INPUT RECORDS
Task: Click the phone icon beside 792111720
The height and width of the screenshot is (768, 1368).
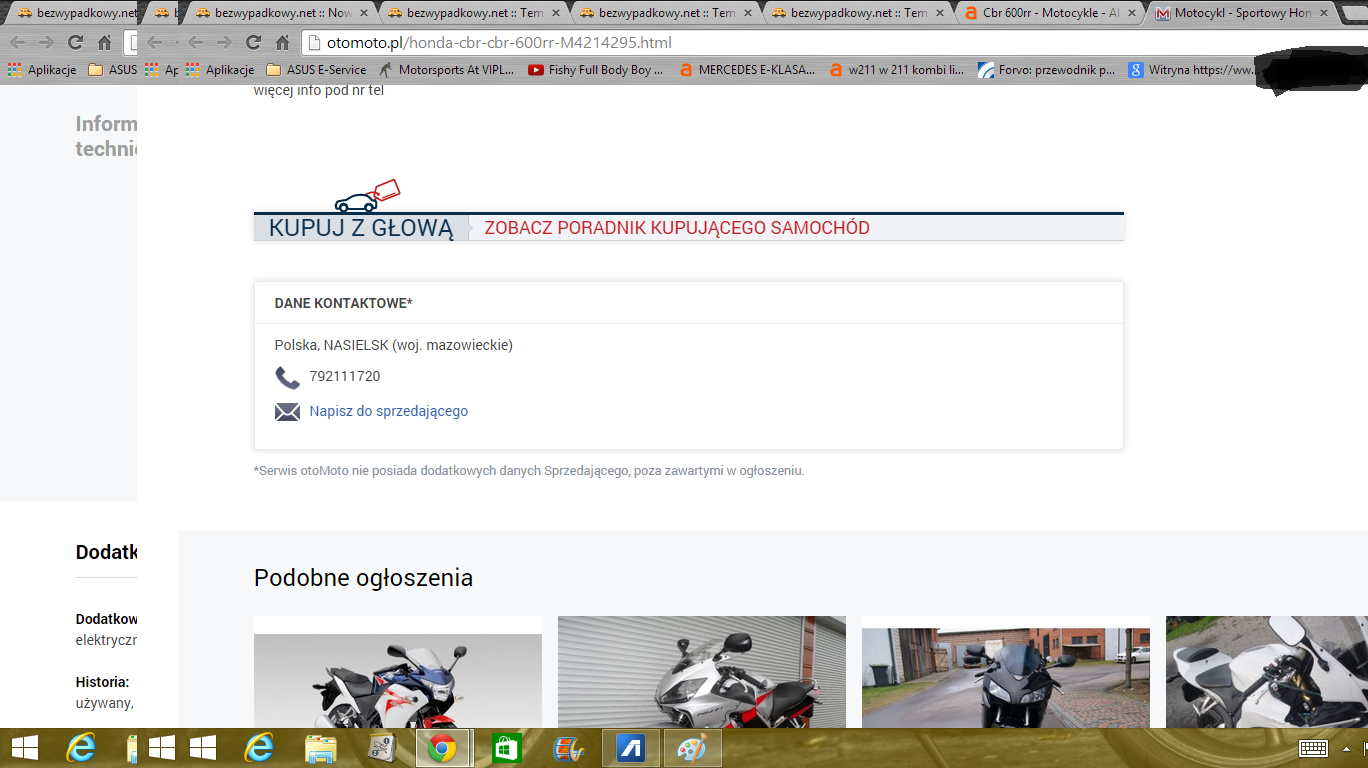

* * *

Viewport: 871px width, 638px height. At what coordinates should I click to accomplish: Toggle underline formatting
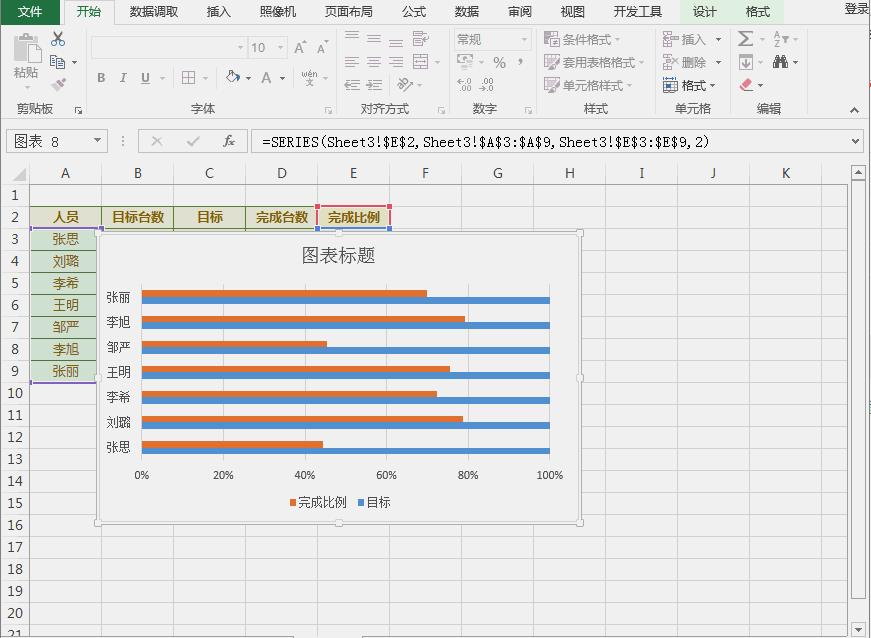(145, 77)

---

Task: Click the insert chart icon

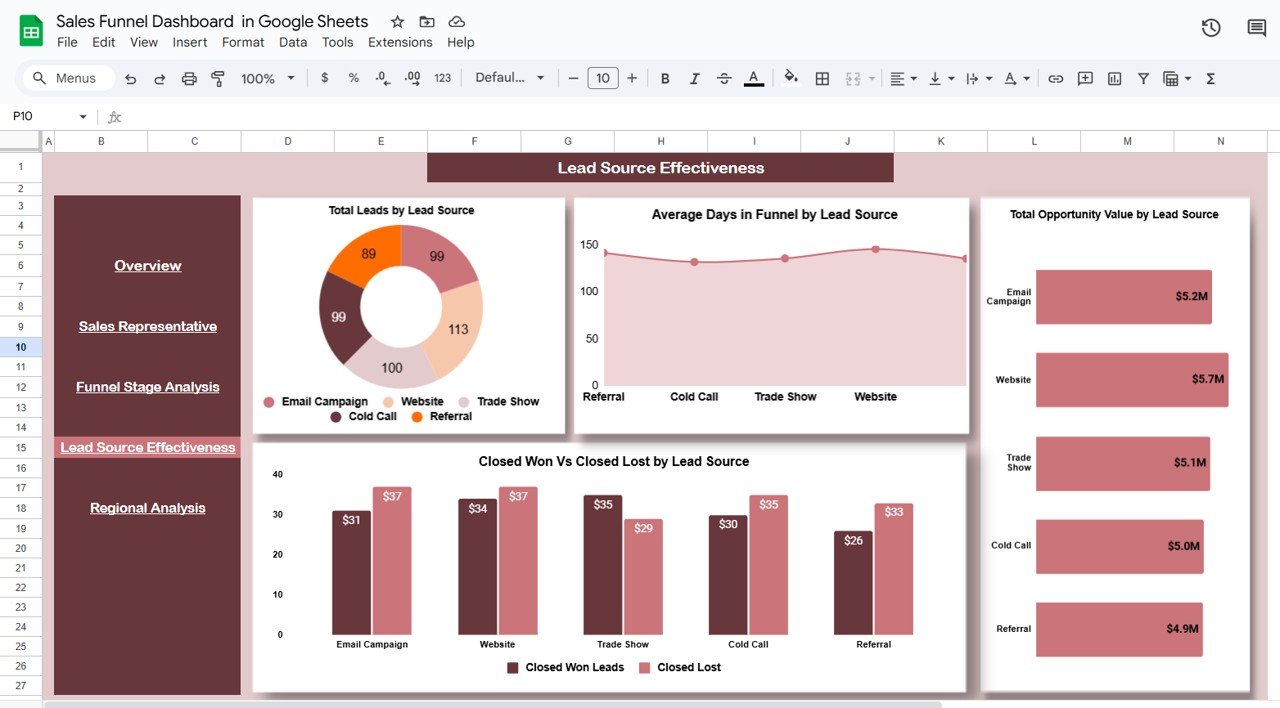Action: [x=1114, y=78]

EXERCISE DESCRIPTION
Go back to the listing above. Copy word for word the lines from the one with "Task: Click the phone icon beside 792111720" through the one with "The height and", and nothing more.

WRITTEN RESPONSE
Task: Click the phone icon beside 792111720
The height and width of the screenshot is (768, 1368).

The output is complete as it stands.